Amazon has wanted to walk through people’s doors for years. In 2017, it launched a way for shoppers to let delivery people into their homes when they’re not there and leave packages in the lobby. Walmart followed soon after, but its delivery people also stocked the fridge with groceries. Amazon and Walmart don’t say how many people use the services, but both recently expanded them to more cities.

In 2018, Amazon set its sights on apartment buildings, launching Key for Business and recruiting large landlords to install the device in their developments. But the push appears to have accelerated over the past year, with Amazon rolling out sellers across the country. Recent job postings in Miami and San Antonio indicate that Amazon salespeople can earn between $3,000 and $11,000 a month in bonuses and commissions. Amazon won’t say how much it spends on the effort.

Not all Amazon packages can fit through front doors. The company self-delivers around 60% of its own packages, according to shopping data firm Rakuten Intelligence; the rest goes through other delivery companies that can’t let themselves in.

Philip T. Evers, professor of logistics at the University of Maryland’s Robert H. Smith School of Business, said Amazon’s desire to install the device in as many buildings as possible could be a way to keep competitors away.

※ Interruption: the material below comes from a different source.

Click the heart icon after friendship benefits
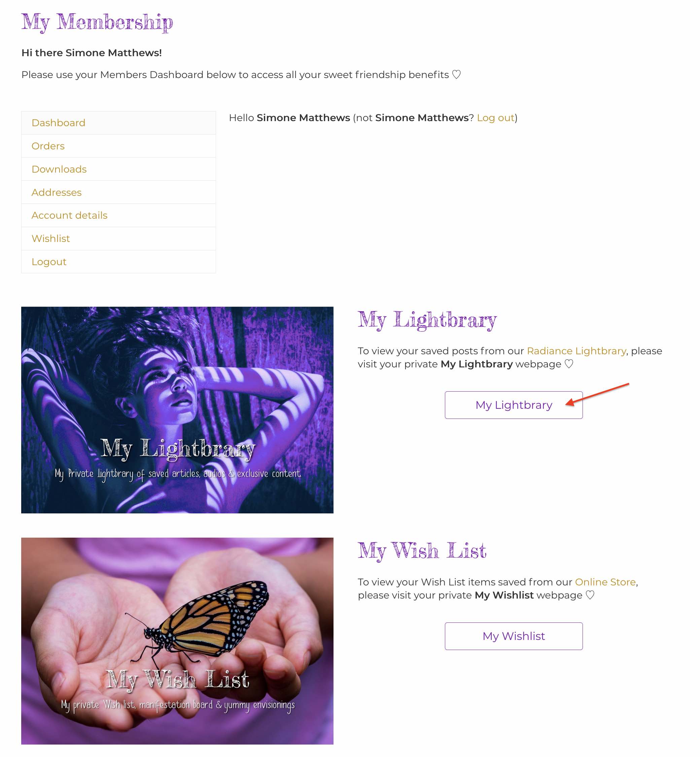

“The owner can say, ‘You know, I’ll do this for one business, but maybe we don’t want that for every delivery business that’s out there,'” he said. He added that Amazon could find other uses for the service, such as having delivery people pick up returns left in the lobby instead of getting shoppers to go to the post office. Amazon declined to share future plans.

Jason Goldberg, director of business strategy at marketing firm Publicis Communications, said the device could save Amazon money because workers can drop off more packages during a shift and may have to give away fewer refunds to those whose parcels have been stolen.

He heard about the program in December, when a locksmith replacing the bell system in his Chicago condo building offered to install Amazon Key for Business for free. Goldberg, who helps run the building, then allowed Amazon sellers — waving a $100 Amazon gift card — to install the device.

“They give it away for free because it benefits Amazon more than us,” Goldberg said.